Task description ▸
Find each line below where the word "right" occurs, and copy it.
** Opening Dataset block **
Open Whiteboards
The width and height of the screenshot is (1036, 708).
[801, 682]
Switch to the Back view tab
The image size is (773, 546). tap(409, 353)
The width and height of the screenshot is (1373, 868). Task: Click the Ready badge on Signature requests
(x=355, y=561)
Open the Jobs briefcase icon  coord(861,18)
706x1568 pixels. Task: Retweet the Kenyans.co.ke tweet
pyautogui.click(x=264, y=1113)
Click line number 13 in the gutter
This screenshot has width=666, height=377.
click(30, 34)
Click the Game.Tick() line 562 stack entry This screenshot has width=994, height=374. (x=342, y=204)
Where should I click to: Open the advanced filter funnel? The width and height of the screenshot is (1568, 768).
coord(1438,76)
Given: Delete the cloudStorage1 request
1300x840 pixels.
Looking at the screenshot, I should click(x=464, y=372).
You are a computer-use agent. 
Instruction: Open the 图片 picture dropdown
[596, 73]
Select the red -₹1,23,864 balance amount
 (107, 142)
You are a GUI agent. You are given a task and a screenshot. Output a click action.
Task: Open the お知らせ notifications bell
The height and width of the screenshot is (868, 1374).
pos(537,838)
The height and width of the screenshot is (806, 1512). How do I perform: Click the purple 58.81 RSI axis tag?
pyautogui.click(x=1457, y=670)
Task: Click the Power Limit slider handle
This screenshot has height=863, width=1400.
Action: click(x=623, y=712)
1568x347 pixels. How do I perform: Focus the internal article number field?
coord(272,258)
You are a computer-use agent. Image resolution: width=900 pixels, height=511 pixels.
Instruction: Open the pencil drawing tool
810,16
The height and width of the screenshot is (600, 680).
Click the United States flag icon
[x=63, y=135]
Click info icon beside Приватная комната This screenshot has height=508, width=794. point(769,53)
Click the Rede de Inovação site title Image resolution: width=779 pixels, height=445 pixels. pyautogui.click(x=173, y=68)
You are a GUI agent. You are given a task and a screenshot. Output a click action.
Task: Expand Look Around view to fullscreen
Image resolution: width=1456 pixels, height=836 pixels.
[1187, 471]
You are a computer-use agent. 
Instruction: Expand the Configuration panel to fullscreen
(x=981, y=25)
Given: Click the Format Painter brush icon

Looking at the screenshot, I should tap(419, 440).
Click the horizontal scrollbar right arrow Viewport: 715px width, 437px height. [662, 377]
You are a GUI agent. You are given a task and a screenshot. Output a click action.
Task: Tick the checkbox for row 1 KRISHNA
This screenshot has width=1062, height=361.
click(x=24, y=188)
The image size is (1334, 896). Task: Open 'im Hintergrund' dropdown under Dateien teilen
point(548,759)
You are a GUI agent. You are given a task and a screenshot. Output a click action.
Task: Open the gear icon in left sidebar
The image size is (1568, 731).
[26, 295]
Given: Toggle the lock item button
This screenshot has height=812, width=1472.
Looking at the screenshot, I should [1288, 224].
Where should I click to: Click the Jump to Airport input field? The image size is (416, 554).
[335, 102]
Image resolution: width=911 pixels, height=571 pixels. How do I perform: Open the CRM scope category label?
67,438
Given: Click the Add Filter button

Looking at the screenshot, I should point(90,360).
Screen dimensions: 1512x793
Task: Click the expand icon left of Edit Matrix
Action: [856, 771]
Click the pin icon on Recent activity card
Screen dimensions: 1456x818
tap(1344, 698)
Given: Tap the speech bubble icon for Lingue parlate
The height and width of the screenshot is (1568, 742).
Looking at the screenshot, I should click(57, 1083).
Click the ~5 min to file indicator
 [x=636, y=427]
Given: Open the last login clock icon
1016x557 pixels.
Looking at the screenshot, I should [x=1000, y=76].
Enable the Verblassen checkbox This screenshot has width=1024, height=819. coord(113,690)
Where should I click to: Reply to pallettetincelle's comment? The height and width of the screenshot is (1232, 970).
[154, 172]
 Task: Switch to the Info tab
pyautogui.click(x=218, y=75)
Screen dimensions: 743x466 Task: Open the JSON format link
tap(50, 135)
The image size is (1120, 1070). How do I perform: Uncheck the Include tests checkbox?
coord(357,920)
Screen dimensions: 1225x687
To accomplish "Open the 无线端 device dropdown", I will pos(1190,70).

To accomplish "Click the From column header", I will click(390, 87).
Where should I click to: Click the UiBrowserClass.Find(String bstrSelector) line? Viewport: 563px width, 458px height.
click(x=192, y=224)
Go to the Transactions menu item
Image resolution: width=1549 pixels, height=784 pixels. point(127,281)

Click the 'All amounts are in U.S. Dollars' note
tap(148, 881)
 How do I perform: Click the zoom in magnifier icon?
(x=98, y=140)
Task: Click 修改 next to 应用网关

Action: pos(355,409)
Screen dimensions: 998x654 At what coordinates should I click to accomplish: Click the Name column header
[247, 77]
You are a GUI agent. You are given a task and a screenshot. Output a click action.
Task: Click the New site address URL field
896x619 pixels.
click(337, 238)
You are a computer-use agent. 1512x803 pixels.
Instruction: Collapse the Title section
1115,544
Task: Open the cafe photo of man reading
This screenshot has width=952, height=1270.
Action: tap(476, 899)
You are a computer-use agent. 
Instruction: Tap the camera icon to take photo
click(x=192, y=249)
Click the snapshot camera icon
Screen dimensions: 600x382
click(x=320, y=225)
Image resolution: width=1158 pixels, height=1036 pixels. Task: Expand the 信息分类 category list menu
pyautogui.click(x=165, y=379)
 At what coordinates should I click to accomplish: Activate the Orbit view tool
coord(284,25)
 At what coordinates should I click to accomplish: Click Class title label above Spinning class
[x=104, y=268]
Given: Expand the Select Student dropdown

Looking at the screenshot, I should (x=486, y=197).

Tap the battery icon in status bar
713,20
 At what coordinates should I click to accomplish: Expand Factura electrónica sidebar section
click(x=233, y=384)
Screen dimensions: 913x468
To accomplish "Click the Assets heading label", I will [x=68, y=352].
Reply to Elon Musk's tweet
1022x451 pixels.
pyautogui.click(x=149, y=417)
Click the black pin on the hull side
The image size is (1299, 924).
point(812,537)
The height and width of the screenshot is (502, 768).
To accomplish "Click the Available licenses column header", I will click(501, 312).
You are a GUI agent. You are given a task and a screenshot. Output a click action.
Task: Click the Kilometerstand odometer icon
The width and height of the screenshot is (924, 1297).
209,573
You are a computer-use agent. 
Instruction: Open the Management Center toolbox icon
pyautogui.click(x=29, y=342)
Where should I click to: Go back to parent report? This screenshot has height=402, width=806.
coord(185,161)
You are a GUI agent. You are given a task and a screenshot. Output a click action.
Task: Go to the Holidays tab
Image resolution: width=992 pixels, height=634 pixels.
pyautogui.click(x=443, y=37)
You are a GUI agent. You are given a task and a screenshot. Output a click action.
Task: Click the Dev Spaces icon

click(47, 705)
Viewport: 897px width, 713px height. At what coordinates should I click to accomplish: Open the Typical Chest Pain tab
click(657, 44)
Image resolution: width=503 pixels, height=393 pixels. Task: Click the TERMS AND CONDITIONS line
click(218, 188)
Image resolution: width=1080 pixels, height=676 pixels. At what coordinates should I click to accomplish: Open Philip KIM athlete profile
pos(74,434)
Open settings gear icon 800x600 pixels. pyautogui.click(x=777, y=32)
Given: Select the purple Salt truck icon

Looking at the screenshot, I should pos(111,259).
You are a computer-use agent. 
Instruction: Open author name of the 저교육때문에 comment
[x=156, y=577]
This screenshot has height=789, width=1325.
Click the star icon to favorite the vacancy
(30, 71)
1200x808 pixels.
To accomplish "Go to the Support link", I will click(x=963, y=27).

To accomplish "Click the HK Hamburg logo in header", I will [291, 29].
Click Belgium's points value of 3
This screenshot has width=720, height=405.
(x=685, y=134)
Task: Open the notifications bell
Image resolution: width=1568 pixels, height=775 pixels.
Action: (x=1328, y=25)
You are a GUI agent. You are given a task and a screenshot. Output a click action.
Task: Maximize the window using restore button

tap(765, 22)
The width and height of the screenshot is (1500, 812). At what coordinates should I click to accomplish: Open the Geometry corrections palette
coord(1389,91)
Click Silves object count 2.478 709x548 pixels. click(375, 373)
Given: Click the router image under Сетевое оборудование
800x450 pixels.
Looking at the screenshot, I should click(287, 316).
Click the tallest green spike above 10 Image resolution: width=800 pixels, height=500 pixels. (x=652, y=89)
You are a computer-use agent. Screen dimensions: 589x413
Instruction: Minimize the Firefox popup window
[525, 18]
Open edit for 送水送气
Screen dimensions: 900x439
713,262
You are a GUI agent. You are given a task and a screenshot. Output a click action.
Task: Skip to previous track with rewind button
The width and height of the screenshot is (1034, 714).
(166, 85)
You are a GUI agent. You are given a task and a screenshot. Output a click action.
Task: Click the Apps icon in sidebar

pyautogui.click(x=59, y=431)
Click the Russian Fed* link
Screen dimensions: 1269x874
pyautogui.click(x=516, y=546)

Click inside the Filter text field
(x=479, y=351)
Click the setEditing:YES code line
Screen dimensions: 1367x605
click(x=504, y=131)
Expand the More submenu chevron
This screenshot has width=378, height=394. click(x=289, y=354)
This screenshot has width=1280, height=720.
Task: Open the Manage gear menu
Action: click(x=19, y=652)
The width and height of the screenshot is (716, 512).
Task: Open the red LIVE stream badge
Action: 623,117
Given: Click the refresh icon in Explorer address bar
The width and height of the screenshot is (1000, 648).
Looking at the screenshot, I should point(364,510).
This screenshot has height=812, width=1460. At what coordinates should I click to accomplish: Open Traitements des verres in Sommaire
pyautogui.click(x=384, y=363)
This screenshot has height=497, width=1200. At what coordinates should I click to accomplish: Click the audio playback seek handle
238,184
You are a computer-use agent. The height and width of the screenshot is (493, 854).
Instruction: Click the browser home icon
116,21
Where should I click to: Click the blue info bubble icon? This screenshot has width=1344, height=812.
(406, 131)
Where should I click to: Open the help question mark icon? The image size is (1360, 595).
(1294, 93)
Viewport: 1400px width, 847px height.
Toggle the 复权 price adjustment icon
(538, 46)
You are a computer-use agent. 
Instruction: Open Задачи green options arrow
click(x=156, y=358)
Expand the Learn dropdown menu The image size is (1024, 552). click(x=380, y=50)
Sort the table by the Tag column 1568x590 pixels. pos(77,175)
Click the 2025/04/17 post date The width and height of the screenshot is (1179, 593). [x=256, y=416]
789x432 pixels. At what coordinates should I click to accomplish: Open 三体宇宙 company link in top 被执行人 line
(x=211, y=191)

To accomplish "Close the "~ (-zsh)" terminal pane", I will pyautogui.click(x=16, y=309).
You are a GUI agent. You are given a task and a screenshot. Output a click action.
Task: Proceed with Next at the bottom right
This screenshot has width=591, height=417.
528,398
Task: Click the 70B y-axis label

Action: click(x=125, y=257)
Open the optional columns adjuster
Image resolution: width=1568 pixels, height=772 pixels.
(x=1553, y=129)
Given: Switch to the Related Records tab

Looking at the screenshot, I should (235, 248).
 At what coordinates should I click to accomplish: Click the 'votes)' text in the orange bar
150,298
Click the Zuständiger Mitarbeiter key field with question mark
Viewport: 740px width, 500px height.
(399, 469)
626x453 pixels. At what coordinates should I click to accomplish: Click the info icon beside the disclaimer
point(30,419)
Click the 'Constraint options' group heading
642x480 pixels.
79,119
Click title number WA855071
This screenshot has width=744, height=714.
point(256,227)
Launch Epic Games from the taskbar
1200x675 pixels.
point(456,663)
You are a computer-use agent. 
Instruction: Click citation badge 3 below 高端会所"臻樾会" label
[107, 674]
** Closing Dataset block **
Response area ▸
Click the horizontal scrollbar right arrow Viewport: 715px width, 437px height. [662, 377]
Task: Proceed with Next at the bottom right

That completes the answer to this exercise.